It also allows you to seamlessly mix and match query components that allow joining all this data within one query language. This also enables polygot persistence, the ability to store different data models in different hardware that performs best for the data models. Putting the product itself aside, I believe the conceptual aspect of allowing multi-model data structures to be housed under one database engine is very important for data management and information enrichment. If scalability can be embedded into this solution, the final conceptualization would lead to a very strong data tool. Another talk that was very popular among the attendees of the conference was Martin Kleppmann’s (LinkedIn) talk on data agility. This talk was mainly based on how LinkedIn uses Apache Kafka, a distributed commit log service to keep its data agile. Three main points discussed was how:
- Data should be accessible: All data should be accessible and available. How linkedIn facilitates this is by providing all data (Including Databases) as streams.
- Data should be Composable : Data should be loosely coupled and atomic peices that do not depend on others to be informative.
- Data should have the ability to rebuild state: By keeping logs, we can preserve the source of truth. Historic logs can be used to replay and rebuild stateful data.
The talk about monitoring, and productionizing machine learning models was one of the other most interesting talks from Day 1 of the conference. There were some key take home lessons for us data scientists from that talk. They are:
- When choosing offline metrics to measure performance of a model, the best metrics are the one’s that closely correspond to the business metrics of the organization
- eg: if you are measuring a article recommender, although you are trying to predict the score for each article, it is rather better to use a ranking metric to measure the performance of model than a regression type metric. This is because the end business goal of the engine is to suggest relevant articles in the top.

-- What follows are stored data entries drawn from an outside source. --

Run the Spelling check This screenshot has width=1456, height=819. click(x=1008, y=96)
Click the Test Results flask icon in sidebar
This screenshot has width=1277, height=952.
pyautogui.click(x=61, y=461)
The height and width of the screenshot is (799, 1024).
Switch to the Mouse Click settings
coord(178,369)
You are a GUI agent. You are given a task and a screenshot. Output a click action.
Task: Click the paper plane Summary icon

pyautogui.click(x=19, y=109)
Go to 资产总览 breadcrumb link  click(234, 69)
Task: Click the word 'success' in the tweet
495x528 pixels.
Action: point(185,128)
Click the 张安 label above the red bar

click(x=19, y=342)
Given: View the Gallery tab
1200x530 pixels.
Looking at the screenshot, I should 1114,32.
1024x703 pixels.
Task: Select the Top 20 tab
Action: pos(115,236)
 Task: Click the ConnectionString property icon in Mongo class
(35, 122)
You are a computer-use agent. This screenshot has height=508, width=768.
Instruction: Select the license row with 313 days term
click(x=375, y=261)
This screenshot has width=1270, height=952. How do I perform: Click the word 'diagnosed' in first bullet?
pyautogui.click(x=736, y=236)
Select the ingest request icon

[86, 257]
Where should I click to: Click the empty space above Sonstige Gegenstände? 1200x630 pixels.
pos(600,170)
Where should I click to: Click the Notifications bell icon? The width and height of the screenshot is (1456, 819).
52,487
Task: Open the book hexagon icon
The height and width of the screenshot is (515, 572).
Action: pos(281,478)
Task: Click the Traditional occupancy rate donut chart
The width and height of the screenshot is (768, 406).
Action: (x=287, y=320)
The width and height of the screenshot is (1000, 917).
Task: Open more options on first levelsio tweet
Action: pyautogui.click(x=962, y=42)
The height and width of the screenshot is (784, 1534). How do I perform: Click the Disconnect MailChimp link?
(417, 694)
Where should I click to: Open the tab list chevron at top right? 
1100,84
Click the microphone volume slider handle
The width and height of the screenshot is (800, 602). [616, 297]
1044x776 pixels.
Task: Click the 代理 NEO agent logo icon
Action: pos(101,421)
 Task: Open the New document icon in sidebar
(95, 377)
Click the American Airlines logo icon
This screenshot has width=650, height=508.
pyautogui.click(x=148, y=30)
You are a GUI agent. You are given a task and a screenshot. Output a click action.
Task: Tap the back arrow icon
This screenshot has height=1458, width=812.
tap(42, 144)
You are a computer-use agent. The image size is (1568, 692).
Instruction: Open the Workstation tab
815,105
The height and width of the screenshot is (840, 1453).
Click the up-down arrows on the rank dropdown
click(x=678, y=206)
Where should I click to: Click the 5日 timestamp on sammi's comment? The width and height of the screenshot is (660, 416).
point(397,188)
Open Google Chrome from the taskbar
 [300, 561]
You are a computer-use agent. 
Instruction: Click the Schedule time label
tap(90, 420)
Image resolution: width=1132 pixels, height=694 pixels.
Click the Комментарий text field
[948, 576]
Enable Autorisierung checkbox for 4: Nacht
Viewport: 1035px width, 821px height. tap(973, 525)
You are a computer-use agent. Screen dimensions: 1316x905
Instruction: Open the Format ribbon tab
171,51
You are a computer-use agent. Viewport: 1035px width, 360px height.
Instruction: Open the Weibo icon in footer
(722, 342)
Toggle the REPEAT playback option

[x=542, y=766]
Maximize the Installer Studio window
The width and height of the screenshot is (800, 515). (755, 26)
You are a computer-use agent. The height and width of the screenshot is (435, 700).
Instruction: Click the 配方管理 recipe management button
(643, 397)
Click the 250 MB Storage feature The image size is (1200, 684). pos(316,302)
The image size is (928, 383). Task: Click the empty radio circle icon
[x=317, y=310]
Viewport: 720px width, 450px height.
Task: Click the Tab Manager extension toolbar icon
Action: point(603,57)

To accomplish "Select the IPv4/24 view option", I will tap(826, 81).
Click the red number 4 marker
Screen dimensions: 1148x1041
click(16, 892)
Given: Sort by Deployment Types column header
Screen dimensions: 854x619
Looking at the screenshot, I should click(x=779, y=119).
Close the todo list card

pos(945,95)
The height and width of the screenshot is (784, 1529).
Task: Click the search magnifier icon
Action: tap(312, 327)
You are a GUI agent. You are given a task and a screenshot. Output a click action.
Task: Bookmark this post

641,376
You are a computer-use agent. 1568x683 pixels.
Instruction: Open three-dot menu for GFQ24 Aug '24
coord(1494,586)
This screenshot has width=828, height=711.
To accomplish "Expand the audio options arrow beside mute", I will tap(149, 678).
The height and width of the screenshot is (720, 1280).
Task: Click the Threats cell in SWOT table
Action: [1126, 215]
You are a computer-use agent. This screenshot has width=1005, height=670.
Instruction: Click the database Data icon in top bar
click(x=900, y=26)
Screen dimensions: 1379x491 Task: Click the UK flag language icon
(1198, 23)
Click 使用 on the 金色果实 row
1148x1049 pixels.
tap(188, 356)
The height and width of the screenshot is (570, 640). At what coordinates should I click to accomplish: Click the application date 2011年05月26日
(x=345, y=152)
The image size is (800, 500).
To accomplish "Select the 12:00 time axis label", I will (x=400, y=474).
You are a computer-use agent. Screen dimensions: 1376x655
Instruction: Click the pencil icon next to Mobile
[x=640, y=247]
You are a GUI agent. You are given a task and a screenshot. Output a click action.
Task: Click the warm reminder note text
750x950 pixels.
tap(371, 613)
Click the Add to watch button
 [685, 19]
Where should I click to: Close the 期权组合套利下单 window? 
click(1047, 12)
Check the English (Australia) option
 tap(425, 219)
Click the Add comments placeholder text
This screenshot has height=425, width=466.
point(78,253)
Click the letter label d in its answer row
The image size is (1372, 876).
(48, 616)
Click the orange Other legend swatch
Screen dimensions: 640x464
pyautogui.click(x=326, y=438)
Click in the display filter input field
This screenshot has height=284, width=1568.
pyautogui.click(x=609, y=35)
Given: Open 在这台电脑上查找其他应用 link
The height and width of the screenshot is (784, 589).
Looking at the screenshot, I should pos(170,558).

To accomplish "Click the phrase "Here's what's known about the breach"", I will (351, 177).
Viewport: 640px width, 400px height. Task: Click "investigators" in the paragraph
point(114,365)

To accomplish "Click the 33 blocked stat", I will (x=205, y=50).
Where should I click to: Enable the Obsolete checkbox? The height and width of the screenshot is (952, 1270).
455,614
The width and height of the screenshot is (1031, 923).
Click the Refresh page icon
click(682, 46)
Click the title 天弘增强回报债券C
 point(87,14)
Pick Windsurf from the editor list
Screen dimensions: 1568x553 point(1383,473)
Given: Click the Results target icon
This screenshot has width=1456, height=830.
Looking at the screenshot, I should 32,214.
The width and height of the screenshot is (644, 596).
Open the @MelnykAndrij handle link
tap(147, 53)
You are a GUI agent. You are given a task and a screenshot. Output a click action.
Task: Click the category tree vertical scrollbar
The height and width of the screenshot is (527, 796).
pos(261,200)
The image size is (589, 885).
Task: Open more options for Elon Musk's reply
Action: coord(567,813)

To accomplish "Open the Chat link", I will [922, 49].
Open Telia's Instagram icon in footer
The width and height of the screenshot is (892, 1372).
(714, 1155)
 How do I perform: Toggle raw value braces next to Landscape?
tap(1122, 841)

- When doing A/B testing, always do your math to understand for how long a experiement should run until you can come to a conclusion
- Also in A/B testing, validate if the model assumptions are met and change your statistical tests according to the realty.
- When you have rare classes in your multi-label classification problems, make sure you pick an appropriate accuracy measure to evaluate the model. (weighted, micro, macro)
- Beware of the Shock of Newness: Everyone hates change, therefore, it is ideal to leave a burnout period before start measuring reaction to a change in the system.
- Models go out of date: One should be aware that trends change and models go out of date.
These were the most intersting sessions from the first day at Strata Conference Lonodn. The second day was also pretty exciting with more scalable machine learning and Alot of Apache Spark which I will be covering in the next blog post. I hope you enjoyed reading this post. Do not hesitate to build up a conversation around the post to refine and improve it. Follow me in wordpress to stay in the loop for my latest blog posts.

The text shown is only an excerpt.